Aberrant Genome-Wide DNA Methylation Identified in Disorders Associated with 7q11.23 Copy Number Variation

Background: Autism spectrum disorders (ASD) arise from many different genetic alterations. By understanding all forms of ASD we will be able to piece together a picture of key, common changes that occur in the developing brain, as well as those that are unique and lead to specific phenotypic features. The complex neurodevelopmental disorders that arise from either deletion (Williams syndrome, WS) or duplication (7q11.23 duplication syndrome, Dup7) of 26 genes on chromosome 7q11.23 result in phenotypic spectra that include both core and associated features of ASD and so provide a unique window into genes and pathways that contribute to symptoms. Dup7 has recently been identified as an ASD-associated CNV, with four de novo cases identified during screening of a large autism cohort, and features common to ASD, such as speech disorder and repetitive behaviors, have been reported in other individuals with Dup7. We, and others, have reported socio-communicative difficulties in children with WS that overlap significantly with ASD and >20% of children with WS are classified as “ASD” on the ADOS-2.

Objectives: Since five genes within 7q11.23 have been implicated in epigenetic regulation, we hypothesized that deletion or duplication of this region would disrupt the epigenetic profile of individuals with WS or Dup7, and that this disruption could play an integral role in the ASD phenotypes. Our objective was to investigate epigenetic regulation, specifically DNA methylation, in these disorders.

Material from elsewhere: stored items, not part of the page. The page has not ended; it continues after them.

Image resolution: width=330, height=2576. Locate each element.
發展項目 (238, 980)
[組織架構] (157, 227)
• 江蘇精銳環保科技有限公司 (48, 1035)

Methods: We measured genome-wide DNA methylation in whole blood from 20 children with WS, 10 with Dup7 and 15 age- and sex-matched typically developing controls, using the Infinium HumanMethylation450 array from Illumina. Differential methylation was assessed using a stringent cut off of 17% gain or loss of methylation (adjusted p≤0.05). The functional impact was assessed using real time PCR of differentially methylated (DM) genes from whole blood RNA.

Results: We identified over 1,000 DM probes across the WS and Dup7 cohorts that correspond to approximately 500 unique genes. Many of the DM probes span genes involved in neurodevelopment. Hierarchical clustering of the methylation profiles of participants with WS or Dup7 correctly grouped each individual with his/her respective syndrome, and distinct from controls, suggesting the methylation differences may contribute to the phenotypic differences between these disorders. Moreover, of the 46 DM probes that overlapped between WS and Dup7, the majority showed opposite levels of methylation, suggesting a dose-dependent change in DNA methylation at these sites. For the few DM genes that were expressed in blood we showed corresponding changes in expression level.

Conclusions: We have identified aberrant genome-wide DNA methylation in these deletion and reciprocal duplication syndromes with features of ASD. This study identified striking differences in methylation profiles, with corresponding changes in gene expression, suggesting that epigenetic pathways may be involved in pathogenesis and confirming that one or more genes within 7q11.23 is important for proper DNA methylation at specific sites. Future studies will involve correlative epigenotype-phenotype analyses to understand the impact of dysregulated genes and pathways on ASD features in children with WS or Dup7.